Defining Data Intensive Computing

Panel Chair: Prof. Walt Ligon, Clemson University, USA

What defines data intensive computing? Is a large volume of I/O enough or is a significant computation required. High performance computing, and thus high performance I/O, has been dominated by scientific simulation. Applications such as airflow over a surface, weather or ocean circulation, galaxy formation, or molecular dynamics have been the driving force shaping the system architectures and software we develop. Today, however, advances in technology have put supercomputing systems into the hands of just about any reserach group that wants one, and new applications are beginning to make heavy use of both their computational and I/O capabilities. Of particular interest is bioinformatics, a dicipline that is "half databases, and half computational model." Still other applications have very little computational aspect at all. Data mining is heavily used by business, government, and in some cases, science. These applications bear more resemblence to the data processing plants of the 60’s and 70’s, moving massive amounts of information in order to establish connections and correlations in the data.
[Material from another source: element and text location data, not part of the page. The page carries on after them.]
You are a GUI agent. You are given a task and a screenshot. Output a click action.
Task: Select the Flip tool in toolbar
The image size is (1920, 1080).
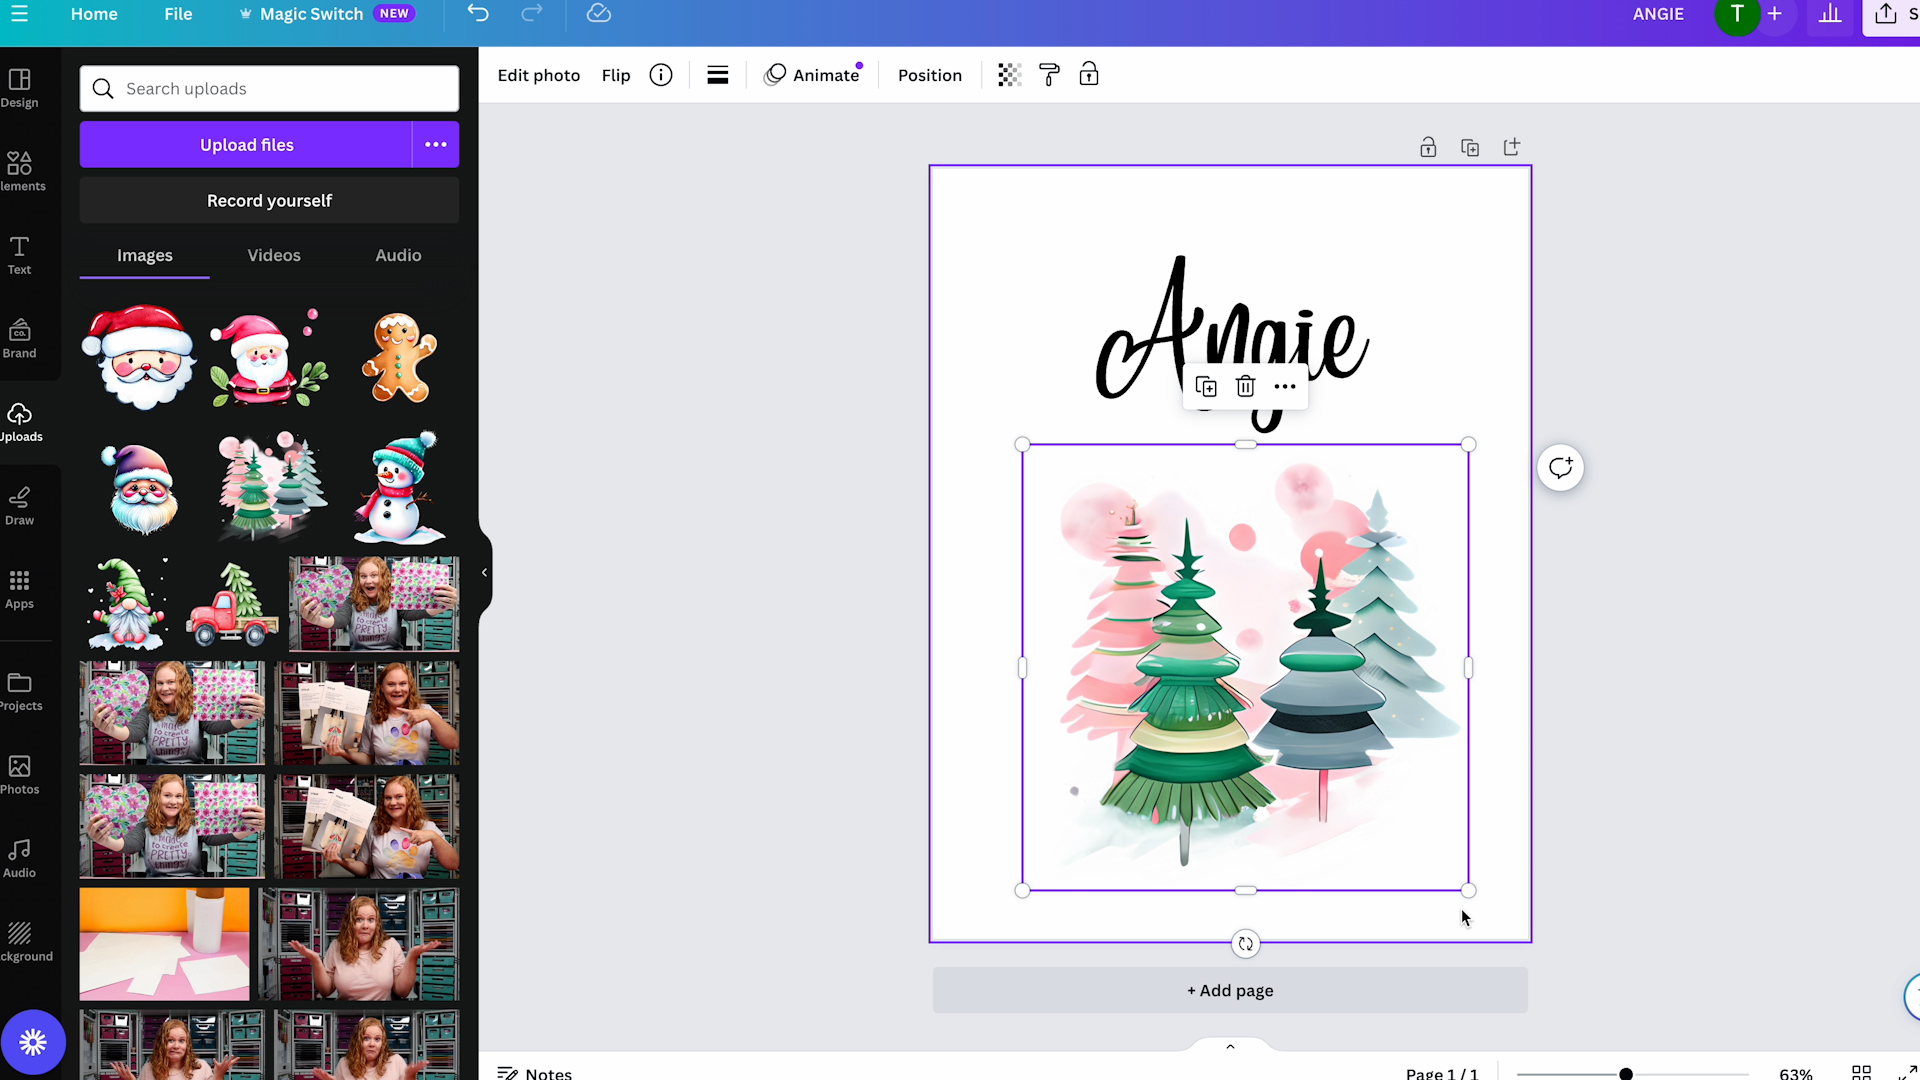coord(616,75)
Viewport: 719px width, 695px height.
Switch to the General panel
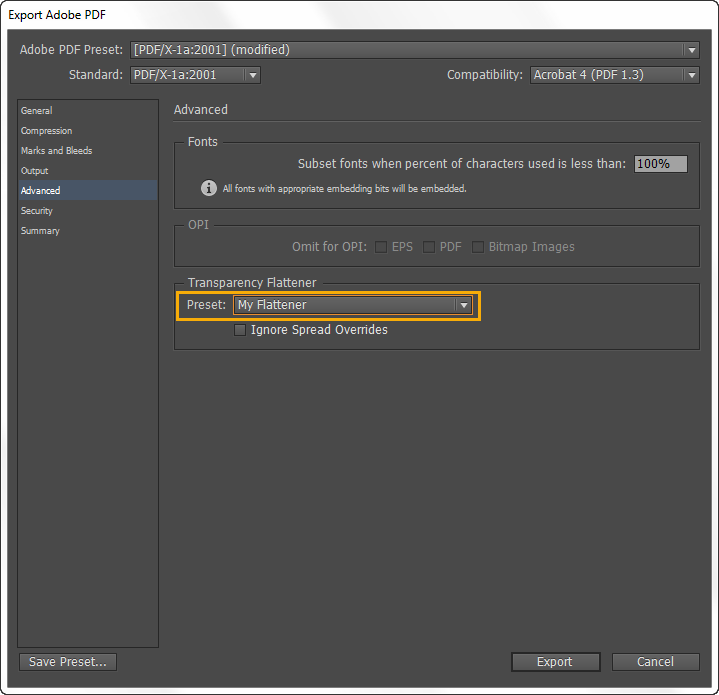tap(37, 111)
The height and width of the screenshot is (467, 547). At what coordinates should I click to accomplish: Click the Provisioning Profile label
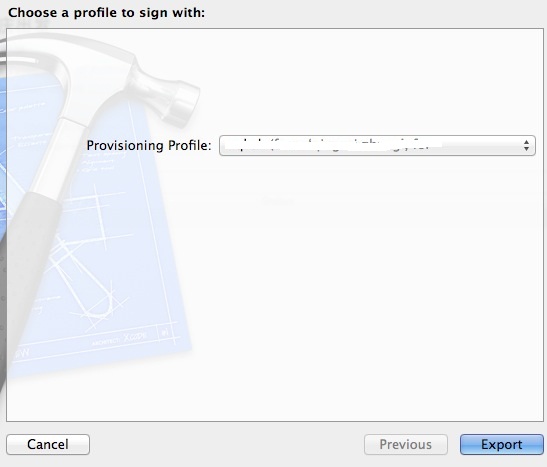[x=149, y=145]
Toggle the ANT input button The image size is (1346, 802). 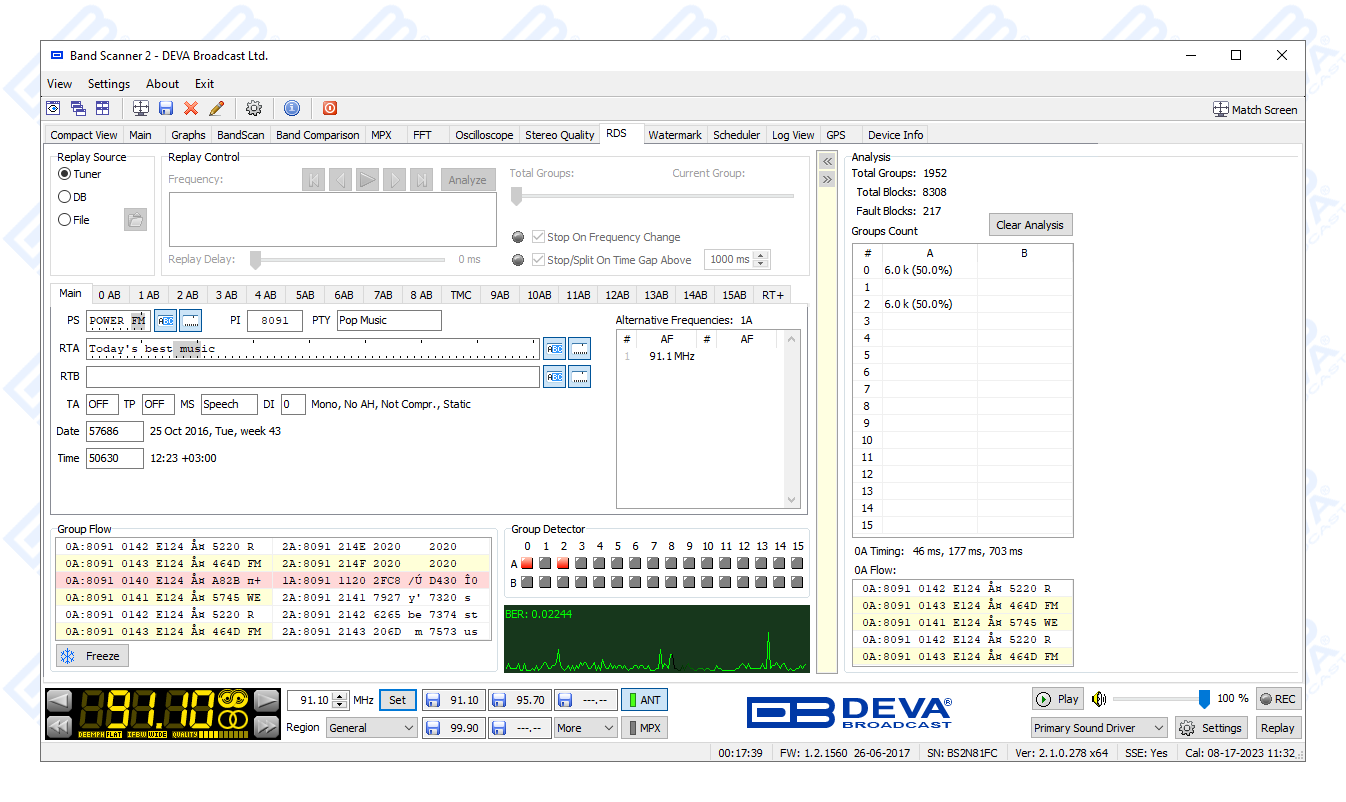[x=644, y=700]
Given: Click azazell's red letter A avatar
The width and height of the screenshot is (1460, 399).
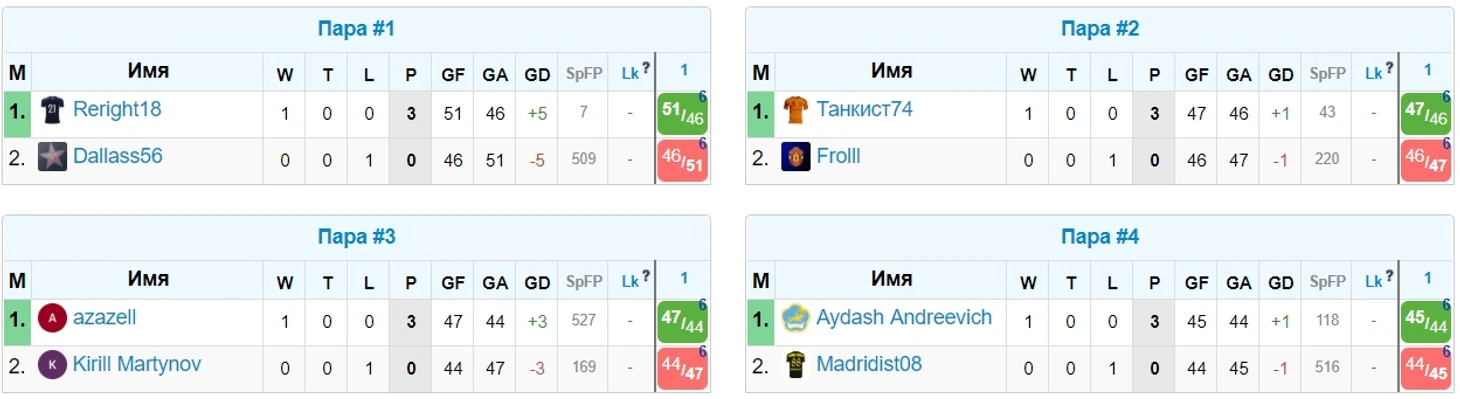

Are these appliations becomming a new driver for parallel I/O and parallel systems in general, or will the "traditional" supercomputing applications still be the main focus?

Questions:

  1. What do you see as the driving applications for parallel file systems and high performance I/O over the next 5 to 10 years? Does this represent a change over the last decade?
  2. What do these applications need that current parallel files systems don’t provide? Do we need a shift in thinking about high performance I/O?
  3. Should we expect the same file systems to support applications that have both significant computation and I/O as well as those with only significant I/O?
  4. The file systems from the 60’s and 70’s, designed for data processing, were quite different from those of the 80’s and 90’s, designed for interactive workstations. Have we lost any good ideas from those older systems that we should be reconsidering now?